According to the British Aerospace Technology Institute, the aircraft they have designed could fly more than 8,600 km on a single charge. One of the most difficult tasks in the greening of transport is to create aircraft that do not emit any harmful substances during their journey. Engineers have been working on electric planes for many years, but their effectiveness depends largely on our ability to develop better and lighter batteries than those currently available.
The other possibility is to refuel the aircraft in the same way as at present, but with hydrogen instead of kerosene. This seems like a good alternative, and a British research team has now come up with a plan that, if successful, could revolutionise aviation.

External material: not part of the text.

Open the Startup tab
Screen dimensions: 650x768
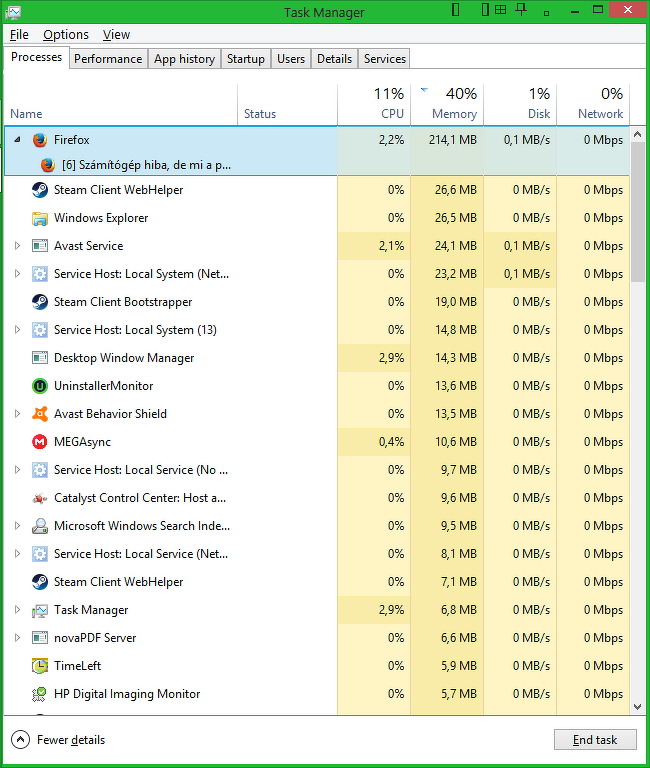(245, 59)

The Aerospace Technology Institute, with funding from the UK government, has created the FlyZero project, a hydrogen-powered aircraft capable of flying long distances. They say they have designed a plane that can carry 279 passengers and can fly from London to San Francisco (covering 8,616 km) or to Auckland, New Zealand, with virtually a single refuelling stop. The latter city is 18 337 km from London.

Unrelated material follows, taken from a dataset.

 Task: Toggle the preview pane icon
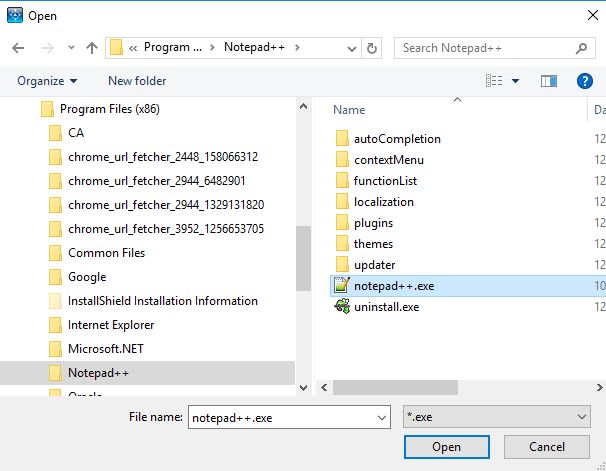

With a wingspan of 54 metres, the designers say the aircraft would offer the same comfort and speed as today’s aircraft, but with zero carbon emissions.

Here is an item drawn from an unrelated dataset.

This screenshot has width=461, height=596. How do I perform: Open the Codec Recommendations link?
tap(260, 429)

The concept is that hydrogen would be stored at -250 degrees Celsius in the rear of the aircraft, while two smaller tanks at the front would keep the aircraft in balance.
It is not yet known when the aircraft, which currently exists only on the drawing board, will become a reality. The organisation expects that such planes could be in service by the 2030s, which could save significant amounts of carbon dioxide emissions.